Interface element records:
⟨

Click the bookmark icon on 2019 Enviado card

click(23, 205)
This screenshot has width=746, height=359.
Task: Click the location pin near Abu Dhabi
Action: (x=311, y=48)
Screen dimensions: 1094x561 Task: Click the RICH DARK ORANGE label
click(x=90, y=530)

⟩
⟨

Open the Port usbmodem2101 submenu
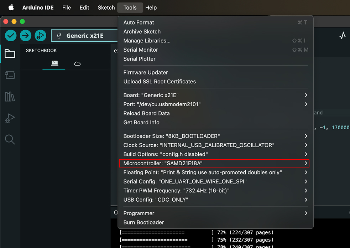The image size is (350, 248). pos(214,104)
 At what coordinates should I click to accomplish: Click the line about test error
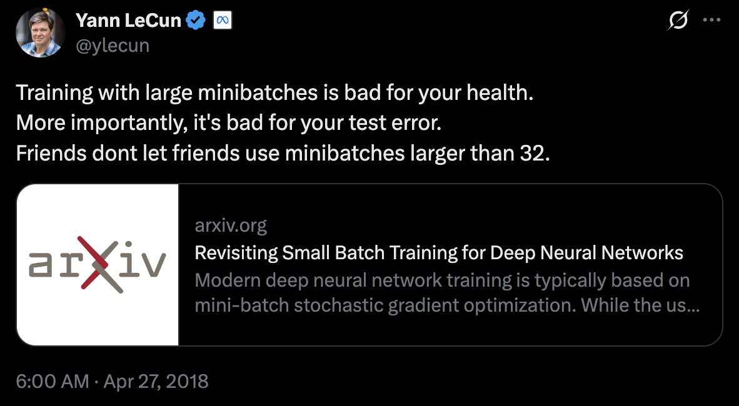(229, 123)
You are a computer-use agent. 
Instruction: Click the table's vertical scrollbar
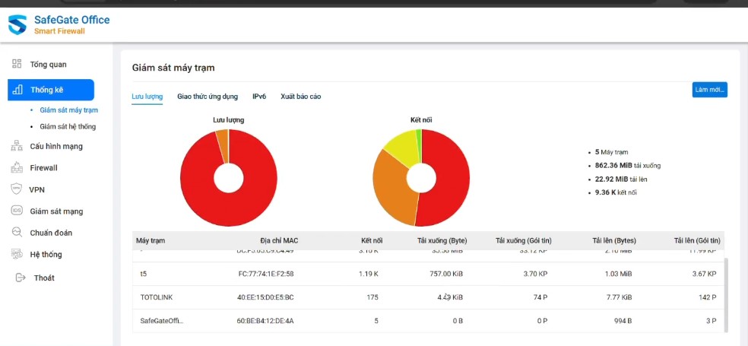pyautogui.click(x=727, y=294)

⟩

STATED PROBLEM: Recast everything above from the line containing "Click the bookmark icon on 2019 Enviado card" down to the line containing "click(x=90, y=530)" as a JSON list of strings, one string per line, skipping blank lines.

RESPONSE TO THE EXERCISE:
[
  "Click the bookmark icon on 2019 Enviado card",
  "click(23, 205)",
  "This screenshot has width=746, height=359.",
  "Task: Click the location pin near Abu Dhabi",
  "Action: (x=311, y=48)",
  "Screen dimensions: 1094x561 Task: Click the RICH DARK ORANGE label",
  "click(x=90, y=530)"
]